Written on the skin of the earth

An exhibition entitled 'Written on the Skin of the Earth' runs until the end of April at the Jakopič Promenade in Tivoli Park.

The purpose of the exhibition is to support the preservation of agricultural land and is a good example of interdisciplinarity – the bringing together of sciences or professions and art.

The exhibition comprises 120 large-format (130 x 80cm) photographs and photomontages. The photography is the work of Marko Modic, the accompanying texts are by Iztok Osojnik, while the idea originated from Prof Dr Marina Pintar, whose academic and research work deals with the management of agricultural land. The exhibition is organised by Ljubljana University Biotechnical Faculty, the Slovenian Ministry of Agriculture, Forestry and Food, the Slovenian Chamber of Agriculture and Forestry as well as the City of Ljubljana and the Ljubljana Tourist Board public institute.

The idea for the exhibition was born at the Biotechnical Faculty, having noted that the total amount of farmland in Slovenia is declining exceptionally rapidly and that at professional and scientific meetings on the problems associated with agricultural land mostly people are preaching to the converted and that discussions often do not move beyond professional circles. In a possible, although then still undefined, artistic event they saw a chance to get the largest number of people involved in how to best deal with agricultural land.

In the exhibition concept the Earth is thought of as soil, fertile soil, the upper layer of the world produced over thousands and thousands of years. From the subsoil, fertile soil is slowly produced on land that serves people not just to produce food, which is one of the basic and most important human material assets, but also to cover diverse non-material assets, such as the maintenance of biodiversity, ecosystematic services connected with the preservation and cleaning of drinking water, enjoyment of the cultural landscape and the like.

If we ask “Agricultural land is needed by whom and why?” the answer given is that as individuals and society, in its multiple purposes, it is needed by us all. The fact that in Slovenia we only have 866m² of arable land per capita and that in that respect we are second to last in Europe is alarming and calls for careful spatial planning in Slovenia in the future.
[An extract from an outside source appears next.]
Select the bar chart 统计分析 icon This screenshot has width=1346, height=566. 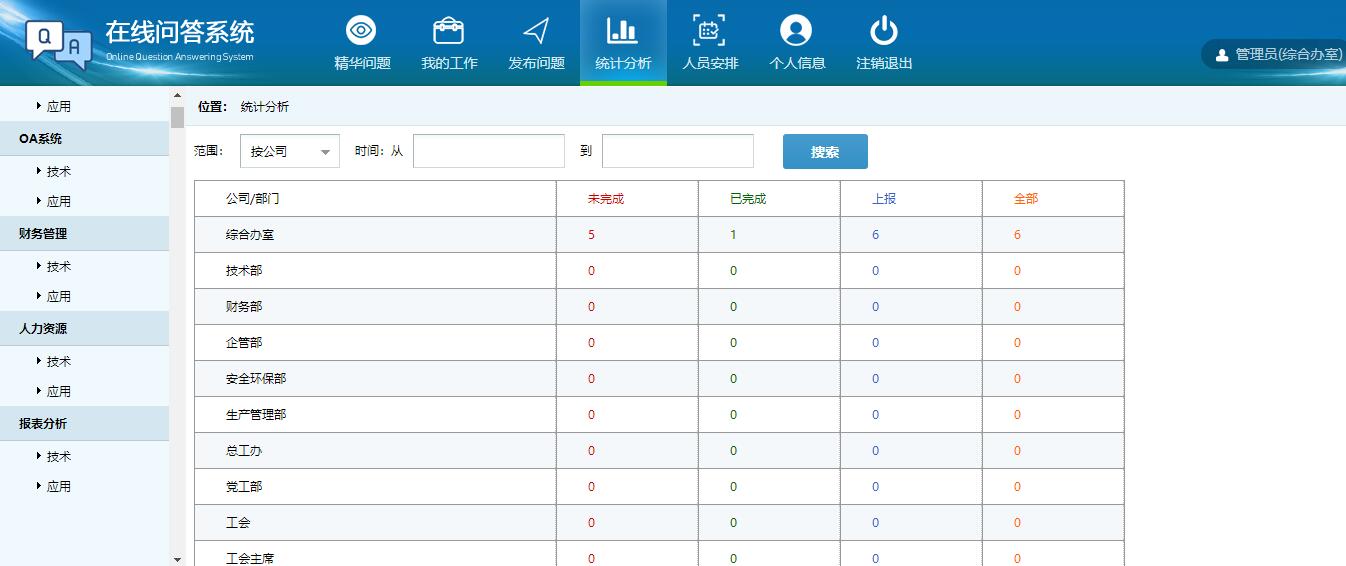click(x=622, y=32)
The draft law on agricultural land that emerged from exemplary partnership between farming and planning experts and is in the process of being adopted, sets out a legal framework for this (its critics are suggested to have a repeat, or perhaps even a first careful reading of it), but there must be awareness of the importance of land, agricultural land and the cultural landscape among us all for it to become a concept in society at large.